### JOB
Please copy out word for word the part of the rows that opens with the line containing "1339x896 pixels. Task: Select" and closes with the line containing "coord(684,7)". Leave the pictures out of your answer.
## Start RECORDS PROVIDED
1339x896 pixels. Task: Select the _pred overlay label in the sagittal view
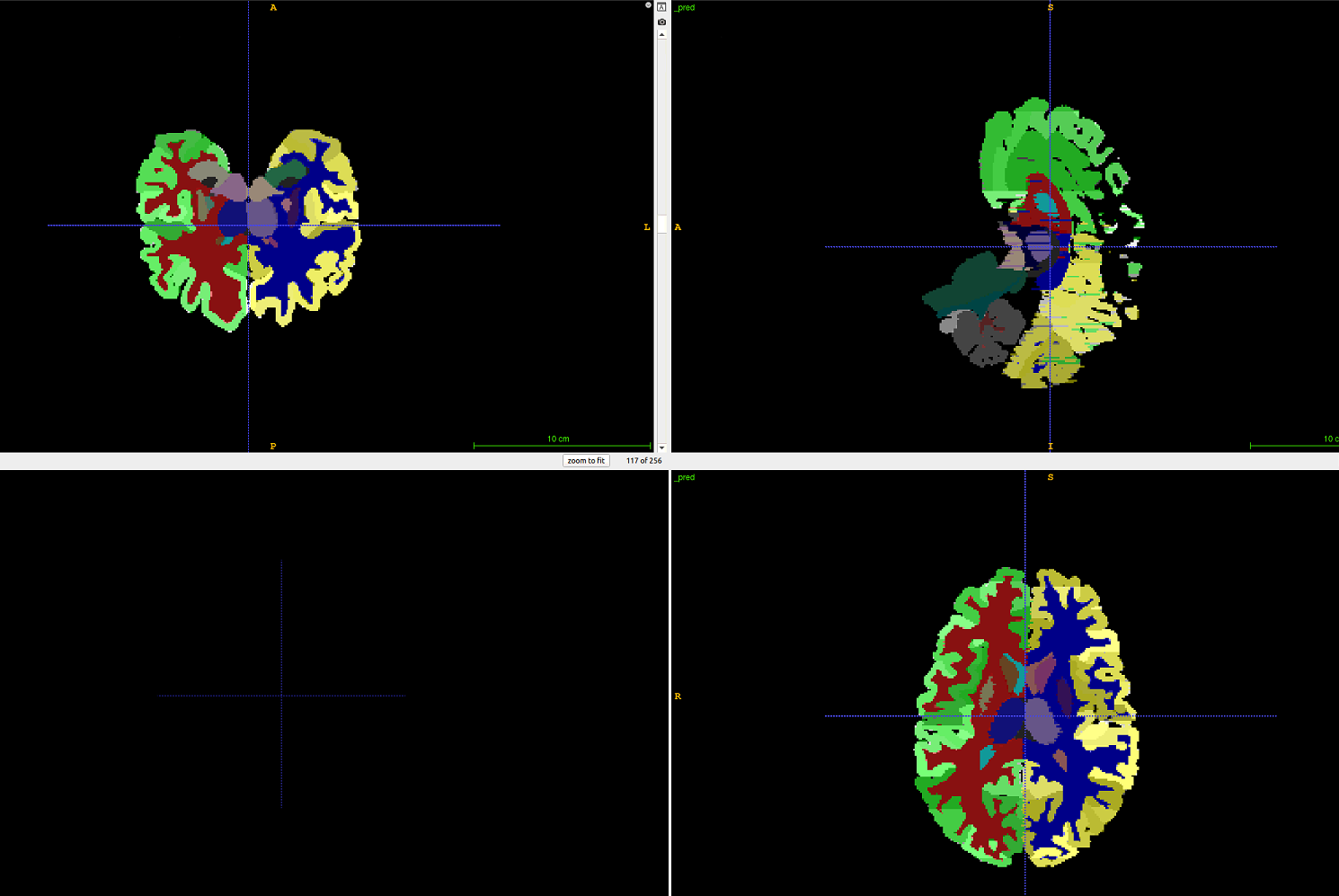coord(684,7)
## End RECORDS PROVIDED
## Start RECORDS PROVIDED
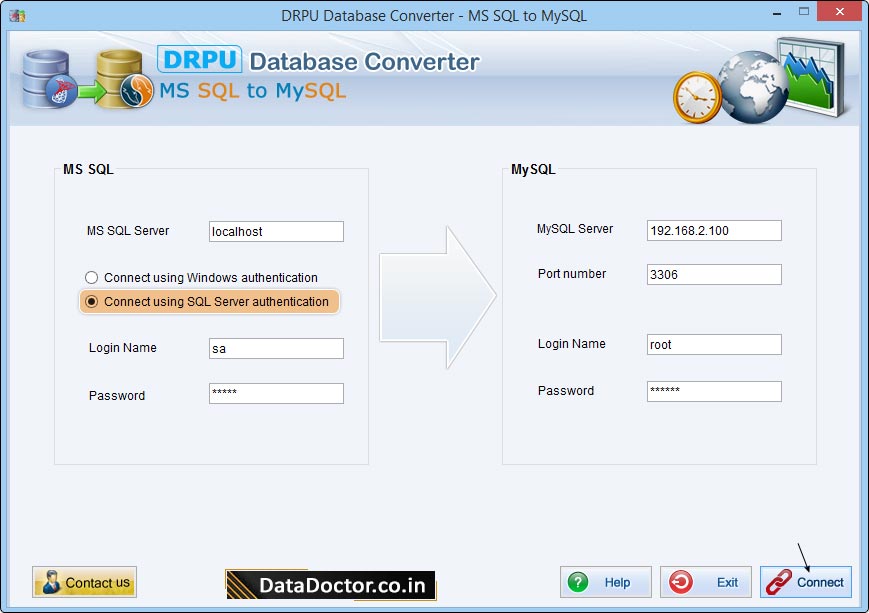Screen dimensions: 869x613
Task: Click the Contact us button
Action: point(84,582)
## End RECORDS PROVIDED
## Start RECORDS PROVIDED
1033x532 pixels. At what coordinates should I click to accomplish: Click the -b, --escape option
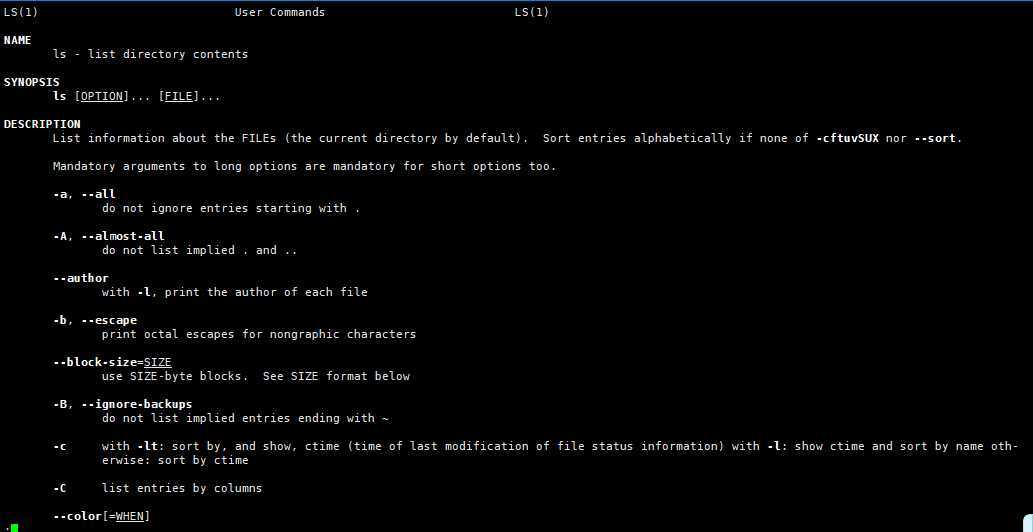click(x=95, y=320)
## End RECORDS PROVIDED
### RIGHT ANSWER
1339x896 pixels. Task: Select the _pred overlay label in the sagittal view
coord(684,7)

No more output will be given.